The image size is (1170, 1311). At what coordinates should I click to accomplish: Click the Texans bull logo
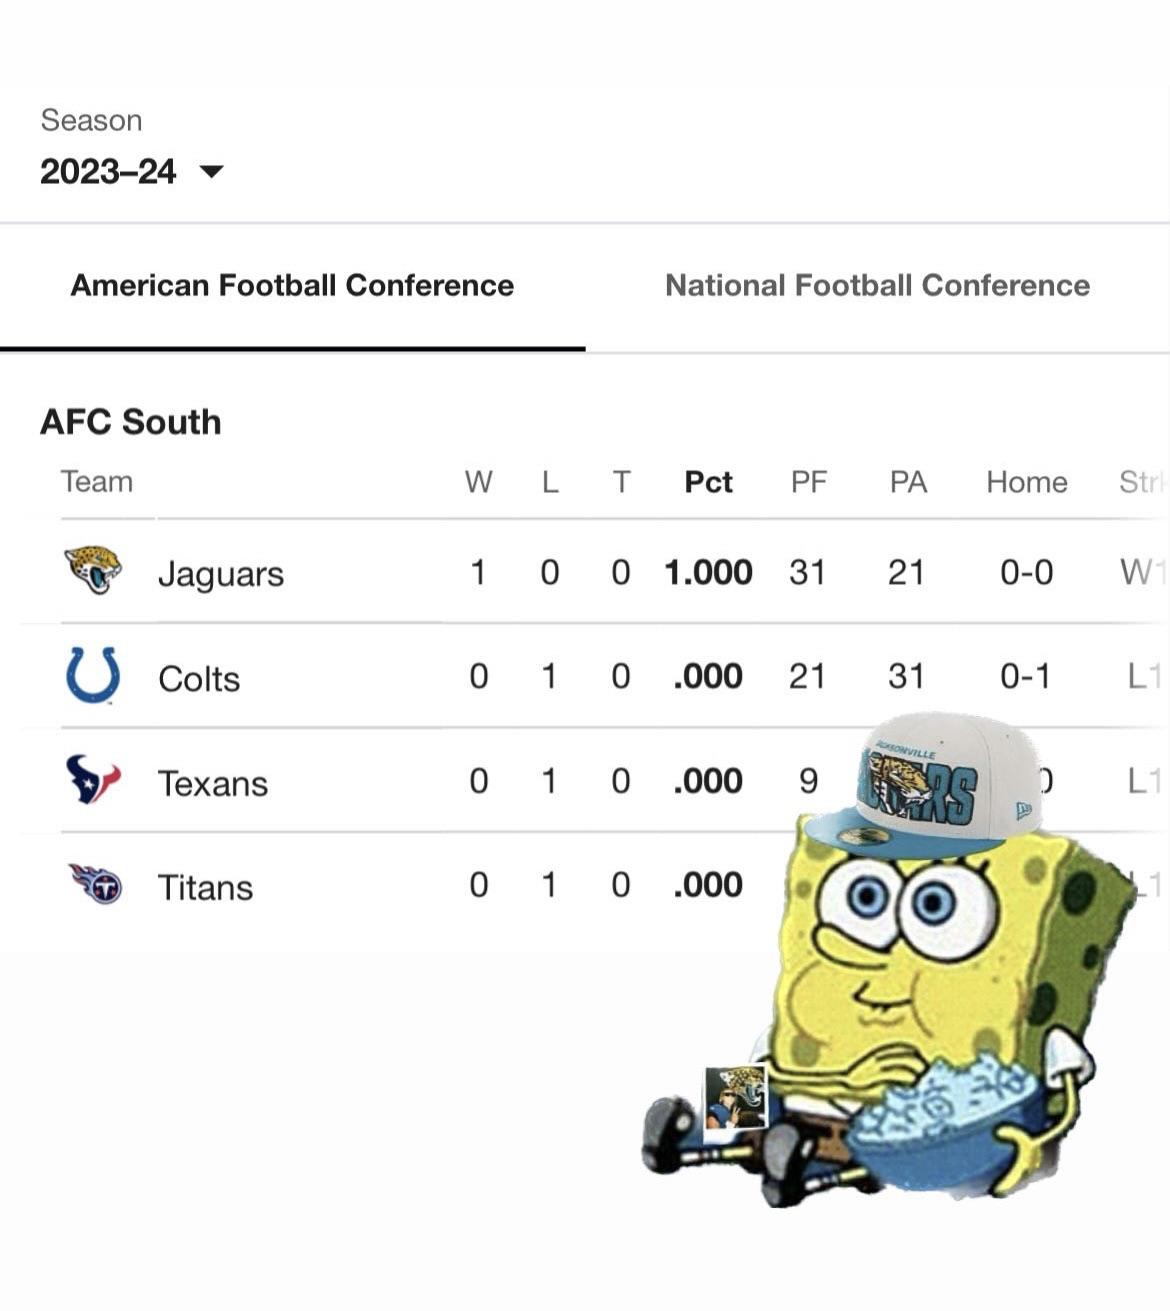93,779
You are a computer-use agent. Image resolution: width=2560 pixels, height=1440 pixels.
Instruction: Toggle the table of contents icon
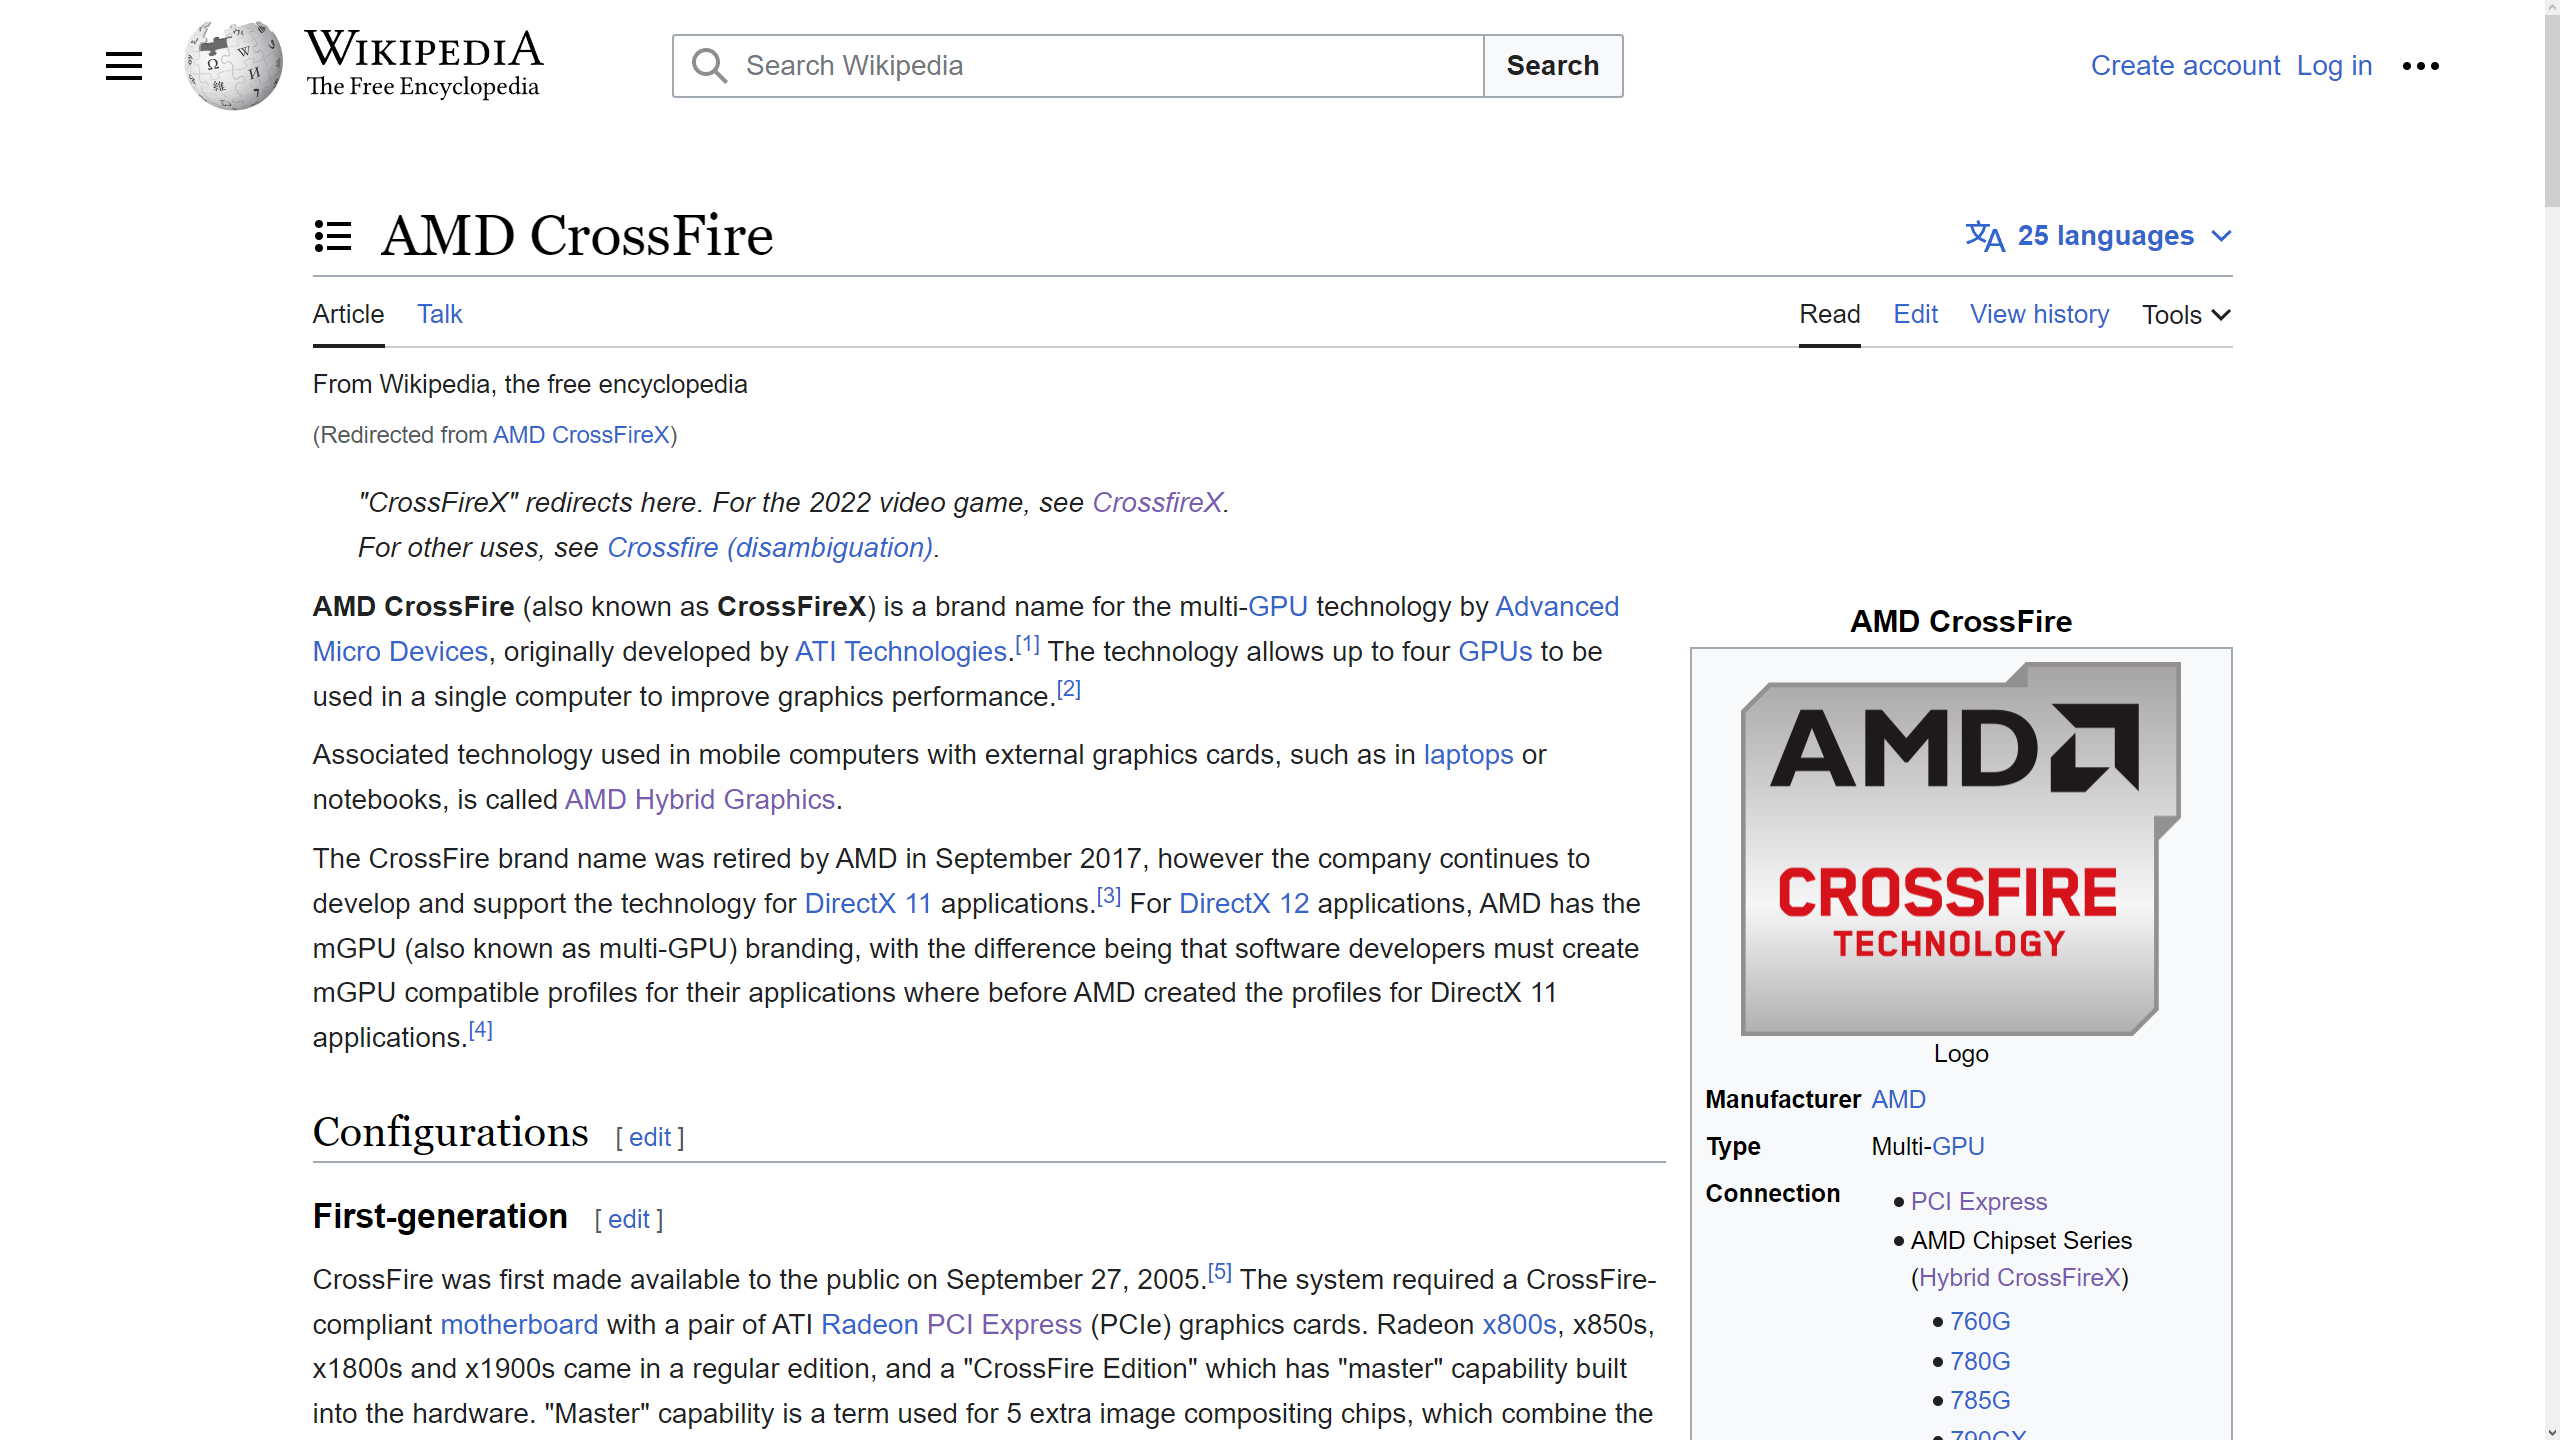coord(332,236)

────────────────

Copy the entries above word for word, omitting the pictures.

Exercise response:
The image size is (1170, 1311). At what coordinates should I click to accomplish: Click the Texans bull logo
93,779
You are a computer-use agent. Image resolution: width=2560 pixels, height=1440 pixels.
Instruction: Toggle the table of contents icon
coord(332,236)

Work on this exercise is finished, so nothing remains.